More strange cosmic filaments have been discovered outside our galaxy, and they are huge

We are getting closer to solving the strange mystery of the hundreds of colossal threads hanging at the heart of the Milky Way.

For the first time, these long, magnetized filaments glowing in radio waves were observed emanating from other galaxies. Not only are they no longer unique to the Milky Way, the range of environments in which they can be found allows scientists to narrow down the mechanisms that create them.

Astrophysicist Farhad Yousefzadeh of Northwestern University in the United States first discovered the filaments of the Milky Way in the 1980s, and has been puzzling them ever since.

According to Yousefzadeh, there are two possible explanations. The first is an interaction between galactic winds and large clouds. The second is turbulence within weak magnetic fields driven by the motion of galaxies.

“We know a lot about the filaments in our galactic center, and now the filaments in the outer galaxies are starting to emerge as a new set of extragalactic filaments,” Yousefzadeh says.

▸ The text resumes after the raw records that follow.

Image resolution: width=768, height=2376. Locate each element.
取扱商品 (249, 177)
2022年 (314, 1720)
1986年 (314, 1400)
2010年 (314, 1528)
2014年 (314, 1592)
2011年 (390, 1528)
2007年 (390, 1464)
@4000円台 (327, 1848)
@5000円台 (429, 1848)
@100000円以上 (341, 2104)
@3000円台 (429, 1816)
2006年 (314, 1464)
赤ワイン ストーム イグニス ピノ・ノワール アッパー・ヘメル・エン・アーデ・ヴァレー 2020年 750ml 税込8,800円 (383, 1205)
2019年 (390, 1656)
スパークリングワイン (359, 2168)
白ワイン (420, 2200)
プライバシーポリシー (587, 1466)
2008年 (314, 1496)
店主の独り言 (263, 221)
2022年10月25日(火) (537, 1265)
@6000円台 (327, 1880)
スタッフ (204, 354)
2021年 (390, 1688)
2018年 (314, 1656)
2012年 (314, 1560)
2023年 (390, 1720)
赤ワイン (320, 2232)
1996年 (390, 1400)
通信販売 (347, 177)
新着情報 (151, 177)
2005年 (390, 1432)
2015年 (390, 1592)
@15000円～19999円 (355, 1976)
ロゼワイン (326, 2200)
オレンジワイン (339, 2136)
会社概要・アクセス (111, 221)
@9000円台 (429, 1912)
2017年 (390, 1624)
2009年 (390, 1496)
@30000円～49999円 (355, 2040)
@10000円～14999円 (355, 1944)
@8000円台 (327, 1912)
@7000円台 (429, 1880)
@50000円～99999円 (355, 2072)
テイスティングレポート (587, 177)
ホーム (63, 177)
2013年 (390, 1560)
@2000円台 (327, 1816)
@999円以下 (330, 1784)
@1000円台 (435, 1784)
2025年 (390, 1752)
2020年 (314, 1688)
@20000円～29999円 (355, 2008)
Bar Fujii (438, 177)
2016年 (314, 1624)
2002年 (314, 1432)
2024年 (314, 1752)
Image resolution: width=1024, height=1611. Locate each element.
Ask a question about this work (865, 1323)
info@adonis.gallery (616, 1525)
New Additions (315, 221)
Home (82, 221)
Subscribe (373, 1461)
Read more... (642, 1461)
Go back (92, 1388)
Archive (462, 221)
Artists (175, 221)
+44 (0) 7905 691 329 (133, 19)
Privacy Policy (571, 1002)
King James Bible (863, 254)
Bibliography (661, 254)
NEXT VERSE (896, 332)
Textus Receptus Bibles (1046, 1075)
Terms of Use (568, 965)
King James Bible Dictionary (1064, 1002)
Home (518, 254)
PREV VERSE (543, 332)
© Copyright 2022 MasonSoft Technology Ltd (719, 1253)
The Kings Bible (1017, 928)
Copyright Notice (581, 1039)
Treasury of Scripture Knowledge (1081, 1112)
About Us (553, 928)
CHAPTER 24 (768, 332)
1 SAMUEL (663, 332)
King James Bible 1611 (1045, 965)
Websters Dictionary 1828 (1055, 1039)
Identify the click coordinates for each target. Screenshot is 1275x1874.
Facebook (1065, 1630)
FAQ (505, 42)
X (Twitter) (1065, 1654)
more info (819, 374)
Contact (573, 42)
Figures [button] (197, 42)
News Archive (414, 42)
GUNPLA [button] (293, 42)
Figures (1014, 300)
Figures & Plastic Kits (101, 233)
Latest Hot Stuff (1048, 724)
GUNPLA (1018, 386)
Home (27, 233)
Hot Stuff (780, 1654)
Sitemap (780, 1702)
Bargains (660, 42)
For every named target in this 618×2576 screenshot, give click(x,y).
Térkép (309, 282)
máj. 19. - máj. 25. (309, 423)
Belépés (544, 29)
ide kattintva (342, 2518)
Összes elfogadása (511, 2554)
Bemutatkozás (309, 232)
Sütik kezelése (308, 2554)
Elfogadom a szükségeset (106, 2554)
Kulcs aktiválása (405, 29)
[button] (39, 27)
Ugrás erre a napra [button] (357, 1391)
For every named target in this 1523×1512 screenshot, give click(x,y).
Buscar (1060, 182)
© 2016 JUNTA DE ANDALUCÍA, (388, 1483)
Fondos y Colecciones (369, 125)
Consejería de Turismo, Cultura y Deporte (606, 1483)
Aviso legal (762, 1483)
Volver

“The underlying physical mechanisms of both sets of filaments are similar despite vastly different environments. The objects are part of the same family, but the filaments outside the Milky Way are older, more distant cousins ​​— and I mean very Distant cousins ​​(in time and space).

About 1,000 of the filaments, up to 150 light-years across and suspended in neat, oddly orderly arrangements like harp strings, have been detected in the Milky Way so far, most recently thanks to the MeerKAT radio telescope in South Africa.

The telescope’s sensitive observations of the center of the galaxy—piercing through the dense dust and gas that obscures much of its interior—has increased the number of previously known filaments tenfold. These radio observations also revealed that the filaments contain cosmic ray electrons that orbit magnetic fields at near the speed of light, and that magnetic fields are amplified along all of the filaments.

Some newly discovered filaments, from a galaxy 246 million light-years away. (Yousefzadeh and others)

Without more information, figuring out why they are there, lounging quietly in the galactic center, would be difficult. The discovery of more filaments, in four different galactic groups between 163 million and 652 million light-years away, is a huge achievement.

“Having studied filaments in our galactic center all these years, I was very excited to see these very cool structures,” Yousefzadeh says. “Because we found these filaments elsewhere in the universe, it indicates that something global is going on.”

The newly discovered filaments outside the Milky Way differ from the filament-like structures in our galaxy in several very important ways. They are associated with jets and lobes of radio galaxies—massive structures that radiate out from the galactic center, and extend for vast distances on either side of the galactic plane. The filaments that extend from these jets and lobes are also much larger than the structures we see in the center of the Milky Way – between 100 and 1,000 times larger.

“Some of them are of astonishing length, up to 200 kiloparsecs,” Yousefzadeh says.

“This is four or five times larger than the size of our entire Milky Way galaxy. What is remarkable is that its electrons stay together on such a long scale. If an electron travels at the speed of light along the length of the filament, it would take 700,000 years and they don’t travel at the speed of light.”

The filaments extend at almost right angles from a radio galaxy jet. (Rudnick et al.)

They are also older, and their magnetic fields are weaker. Naturally, they extend into intergalactic space, often at right angles to planes. The Milky Way’s filaments appear to center around the galactic disk.

On the other hand, the similarities are strong. Galactic filaments and galactic filaments have the same length-to-width ratio, and the transmission mechanism of cosmic rays is the same. If the same mechanism is producing all threads, then it must be something that works at different scales.

Wind could be one such mechanism. Active supermassive black holes and rampant star formation can generate galactic winds that blast into intergalactic space. These winds can drive the faint clouds of gas and dust that drift through interstellar and intergalactic space, pushing matter together to create filamentous structures.

The simulation suggested another possibility: a perturbation of the medium caused by gravitational perturbations. Such turbulence can create vortices in the intergalactic medium, where weak magnetic fields get stuck, bent, and eventually stretched into filaments with strong magnetic fields.

It’s not a definitive answer – yet. We don’t even know for sure if the same mechanism is responsible for both types of filaments, or if dramatically different phenomena create structures that look eerily similar.

“All of these extragalactic filaments are very old,” Yousefzadeh says.

“They’re almost from a different era in our universe and yet they point to the inhabitants of the Milky Way as having a common filament-forming origin. I think that’s pretty cool.”

Research published in Astrophysical Journal Letters.